There are no words to describe such sorrow - I hope your heart will find peace...like the little babies did. Empath has spoken truth - you and your husband are strong to be willing and try and such circomstances
May your babies rest in peace


----------



## Strawberries (Apr 23, 2004)

I am so sorry for the heartbreak you are going through. You have put a lot into this and your babe is now at peace, probably looking down at you and thanking you for your love.


----------



## Mike (Jan 27, 2004)

Eva,

I was saddened to read this. I pray that you will find comfort in the knowledge that your love made a difference in the brief life of this kitten. We struggle so many times to understand the "why's" that we miss the real answers that we are meant to see.
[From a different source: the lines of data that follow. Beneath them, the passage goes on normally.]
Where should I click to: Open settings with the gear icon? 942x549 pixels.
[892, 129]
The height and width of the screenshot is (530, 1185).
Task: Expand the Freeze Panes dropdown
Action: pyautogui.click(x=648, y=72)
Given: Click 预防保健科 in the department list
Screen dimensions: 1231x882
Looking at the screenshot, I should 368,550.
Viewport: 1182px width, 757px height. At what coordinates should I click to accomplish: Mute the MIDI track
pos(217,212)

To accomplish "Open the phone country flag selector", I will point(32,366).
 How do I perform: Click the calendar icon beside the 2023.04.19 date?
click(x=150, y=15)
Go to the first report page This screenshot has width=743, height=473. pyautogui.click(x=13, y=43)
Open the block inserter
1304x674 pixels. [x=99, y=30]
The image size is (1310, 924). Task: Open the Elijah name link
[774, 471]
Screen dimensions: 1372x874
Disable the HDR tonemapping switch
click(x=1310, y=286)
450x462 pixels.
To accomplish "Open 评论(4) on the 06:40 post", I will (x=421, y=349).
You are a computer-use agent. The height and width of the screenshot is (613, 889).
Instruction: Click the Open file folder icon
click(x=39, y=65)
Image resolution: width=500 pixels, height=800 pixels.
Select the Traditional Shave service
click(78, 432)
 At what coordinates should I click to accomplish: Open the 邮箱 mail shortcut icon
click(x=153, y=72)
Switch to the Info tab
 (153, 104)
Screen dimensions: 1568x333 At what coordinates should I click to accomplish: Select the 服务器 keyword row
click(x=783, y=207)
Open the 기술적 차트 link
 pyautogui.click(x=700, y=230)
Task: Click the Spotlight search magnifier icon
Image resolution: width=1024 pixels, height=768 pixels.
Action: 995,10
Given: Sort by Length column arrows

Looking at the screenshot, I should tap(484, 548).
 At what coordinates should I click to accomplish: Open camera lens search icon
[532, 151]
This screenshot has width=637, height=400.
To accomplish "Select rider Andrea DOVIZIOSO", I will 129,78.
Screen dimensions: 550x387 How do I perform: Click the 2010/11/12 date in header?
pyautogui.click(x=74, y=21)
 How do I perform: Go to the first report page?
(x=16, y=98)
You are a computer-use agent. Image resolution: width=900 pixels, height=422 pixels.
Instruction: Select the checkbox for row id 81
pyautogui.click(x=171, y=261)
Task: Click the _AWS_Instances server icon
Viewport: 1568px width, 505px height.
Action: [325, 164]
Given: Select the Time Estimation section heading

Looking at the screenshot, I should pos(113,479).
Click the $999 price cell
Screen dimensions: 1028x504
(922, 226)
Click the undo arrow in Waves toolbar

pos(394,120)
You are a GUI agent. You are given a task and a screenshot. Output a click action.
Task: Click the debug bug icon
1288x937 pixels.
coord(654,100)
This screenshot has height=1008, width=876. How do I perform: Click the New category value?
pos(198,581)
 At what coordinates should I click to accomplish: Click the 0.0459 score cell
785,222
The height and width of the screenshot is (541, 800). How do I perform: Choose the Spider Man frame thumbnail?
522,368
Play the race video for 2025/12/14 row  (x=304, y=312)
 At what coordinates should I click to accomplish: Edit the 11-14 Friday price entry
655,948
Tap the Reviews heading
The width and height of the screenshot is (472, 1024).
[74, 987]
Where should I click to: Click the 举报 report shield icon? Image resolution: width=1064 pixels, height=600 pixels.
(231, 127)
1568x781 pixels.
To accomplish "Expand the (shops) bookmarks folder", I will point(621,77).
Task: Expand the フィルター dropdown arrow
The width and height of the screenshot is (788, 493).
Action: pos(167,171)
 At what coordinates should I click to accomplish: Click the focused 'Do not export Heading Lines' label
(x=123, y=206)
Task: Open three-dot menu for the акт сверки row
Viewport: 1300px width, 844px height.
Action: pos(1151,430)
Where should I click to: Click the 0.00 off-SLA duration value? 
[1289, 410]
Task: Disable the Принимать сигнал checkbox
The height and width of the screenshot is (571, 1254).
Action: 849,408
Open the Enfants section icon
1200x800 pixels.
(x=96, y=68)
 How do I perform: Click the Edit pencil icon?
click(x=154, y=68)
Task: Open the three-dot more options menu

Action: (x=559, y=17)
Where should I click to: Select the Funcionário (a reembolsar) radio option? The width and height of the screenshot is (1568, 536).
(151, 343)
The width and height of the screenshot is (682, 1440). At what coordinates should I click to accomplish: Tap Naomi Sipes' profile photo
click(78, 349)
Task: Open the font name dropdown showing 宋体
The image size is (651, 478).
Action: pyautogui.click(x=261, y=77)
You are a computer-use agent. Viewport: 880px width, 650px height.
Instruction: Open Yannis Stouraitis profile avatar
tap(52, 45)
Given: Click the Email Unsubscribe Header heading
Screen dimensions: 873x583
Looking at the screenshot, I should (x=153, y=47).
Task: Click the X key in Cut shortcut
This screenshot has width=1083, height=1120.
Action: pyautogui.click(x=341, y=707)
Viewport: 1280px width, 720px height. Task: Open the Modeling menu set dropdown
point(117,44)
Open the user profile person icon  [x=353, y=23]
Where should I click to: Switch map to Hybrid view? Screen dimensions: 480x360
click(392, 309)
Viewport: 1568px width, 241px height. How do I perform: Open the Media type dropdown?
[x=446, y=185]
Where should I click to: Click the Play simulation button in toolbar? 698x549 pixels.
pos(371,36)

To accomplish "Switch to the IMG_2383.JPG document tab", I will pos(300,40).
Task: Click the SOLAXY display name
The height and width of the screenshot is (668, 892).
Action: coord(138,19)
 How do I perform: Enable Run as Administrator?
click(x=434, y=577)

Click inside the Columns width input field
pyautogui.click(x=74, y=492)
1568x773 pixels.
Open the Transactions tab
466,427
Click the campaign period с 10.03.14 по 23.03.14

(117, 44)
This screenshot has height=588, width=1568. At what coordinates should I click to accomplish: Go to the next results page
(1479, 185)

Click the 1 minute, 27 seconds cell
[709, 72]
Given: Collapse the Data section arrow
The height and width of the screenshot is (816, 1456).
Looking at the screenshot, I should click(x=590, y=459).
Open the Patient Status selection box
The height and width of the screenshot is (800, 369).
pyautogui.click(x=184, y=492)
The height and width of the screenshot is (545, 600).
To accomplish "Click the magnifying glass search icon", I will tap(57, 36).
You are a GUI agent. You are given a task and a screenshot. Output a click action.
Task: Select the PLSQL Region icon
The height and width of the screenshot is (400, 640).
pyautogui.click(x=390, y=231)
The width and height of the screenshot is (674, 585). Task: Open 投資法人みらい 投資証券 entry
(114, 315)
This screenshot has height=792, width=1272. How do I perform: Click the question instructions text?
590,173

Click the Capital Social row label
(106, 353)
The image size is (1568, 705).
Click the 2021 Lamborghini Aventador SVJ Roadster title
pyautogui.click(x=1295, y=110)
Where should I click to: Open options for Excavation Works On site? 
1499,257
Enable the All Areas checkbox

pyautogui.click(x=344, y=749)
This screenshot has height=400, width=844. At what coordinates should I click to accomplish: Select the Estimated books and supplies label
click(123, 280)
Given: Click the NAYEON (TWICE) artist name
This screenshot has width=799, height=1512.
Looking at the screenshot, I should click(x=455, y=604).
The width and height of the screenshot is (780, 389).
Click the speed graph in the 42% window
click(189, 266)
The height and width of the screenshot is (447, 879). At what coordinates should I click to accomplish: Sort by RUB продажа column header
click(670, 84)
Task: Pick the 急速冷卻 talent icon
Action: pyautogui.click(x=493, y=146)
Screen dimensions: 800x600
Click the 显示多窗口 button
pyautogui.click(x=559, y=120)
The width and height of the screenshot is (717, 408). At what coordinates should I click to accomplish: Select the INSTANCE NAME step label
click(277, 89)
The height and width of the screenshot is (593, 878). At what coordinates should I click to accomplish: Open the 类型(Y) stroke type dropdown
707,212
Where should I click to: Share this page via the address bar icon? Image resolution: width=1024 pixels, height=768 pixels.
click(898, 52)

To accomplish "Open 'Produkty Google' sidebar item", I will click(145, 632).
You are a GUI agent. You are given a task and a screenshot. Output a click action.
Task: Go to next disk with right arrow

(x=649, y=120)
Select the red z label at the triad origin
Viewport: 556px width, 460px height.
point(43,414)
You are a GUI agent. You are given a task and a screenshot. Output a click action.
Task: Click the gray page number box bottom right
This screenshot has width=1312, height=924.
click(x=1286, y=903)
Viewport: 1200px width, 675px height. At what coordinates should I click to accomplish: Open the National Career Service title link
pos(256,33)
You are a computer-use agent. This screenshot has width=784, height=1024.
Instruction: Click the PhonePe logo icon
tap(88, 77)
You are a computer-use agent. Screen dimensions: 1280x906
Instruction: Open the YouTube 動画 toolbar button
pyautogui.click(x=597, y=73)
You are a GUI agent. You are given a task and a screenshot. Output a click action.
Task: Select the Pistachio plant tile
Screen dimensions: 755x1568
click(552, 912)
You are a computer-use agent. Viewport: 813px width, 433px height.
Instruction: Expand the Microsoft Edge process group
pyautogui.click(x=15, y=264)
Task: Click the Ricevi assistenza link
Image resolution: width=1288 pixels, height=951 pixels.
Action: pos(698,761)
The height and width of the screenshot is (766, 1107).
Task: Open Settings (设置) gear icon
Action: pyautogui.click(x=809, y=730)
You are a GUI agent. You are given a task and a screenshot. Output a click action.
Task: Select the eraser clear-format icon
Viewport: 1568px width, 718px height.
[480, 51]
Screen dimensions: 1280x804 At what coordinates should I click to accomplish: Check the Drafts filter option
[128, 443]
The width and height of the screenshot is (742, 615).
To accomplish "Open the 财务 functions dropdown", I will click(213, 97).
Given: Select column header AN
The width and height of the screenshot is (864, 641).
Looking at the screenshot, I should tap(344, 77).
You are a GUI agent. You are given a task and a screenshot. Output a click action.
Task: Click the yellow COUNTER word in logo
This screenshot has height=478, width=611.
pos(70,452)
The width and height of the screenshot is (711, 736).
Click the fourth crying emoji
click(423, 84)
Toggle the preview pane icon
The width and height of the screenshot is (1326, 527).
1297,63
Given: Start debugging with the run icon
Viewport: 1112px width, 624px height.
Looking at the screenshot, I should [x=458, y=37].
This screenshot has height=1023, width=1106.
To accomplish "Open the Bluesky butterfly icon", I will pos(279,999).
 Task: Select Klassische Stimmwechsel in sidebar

There are many kitties that are now looking after both of these kittens at the Bridge. Nurturing them and caring for them, as you were so willing to do. And there will come a bright and glorious day when this kitten will show you his gratitude.

Peace be with you,
Mike


----------



## Jeanie (Jun 18, 2003)

Bless your heart, Eva. You did your best. Just imagine if the world were full of Evas. It would be a kinder place in which to live. That little black kittens died in arms of love, warm, cozy, and well fed. Now he is in arms of even Greater Love and surrounded by Angels. I wish you peace of mind. God knows every sparrow that falls. He knew little black kitten and loved him, just as we did.


----------



## sentimentalgirl (Jan 29, 2004)

thank you so much for your support!

We just talked about him few minutes ago, how cute he was and how my husband loved him. He said "we will always remember him". And it is true, I will never forget!


----------



## Mike (Jan 27, 2004)

sentimentalgirl said:


> We just talked about him few minutes ago, how cute he was and how my husband loved him. He said "we will always remember him". And it is true, I will never forget!


And that means the little black kitten will live on, FOREVER. Thanks be to God!

Peace,
Mike


----------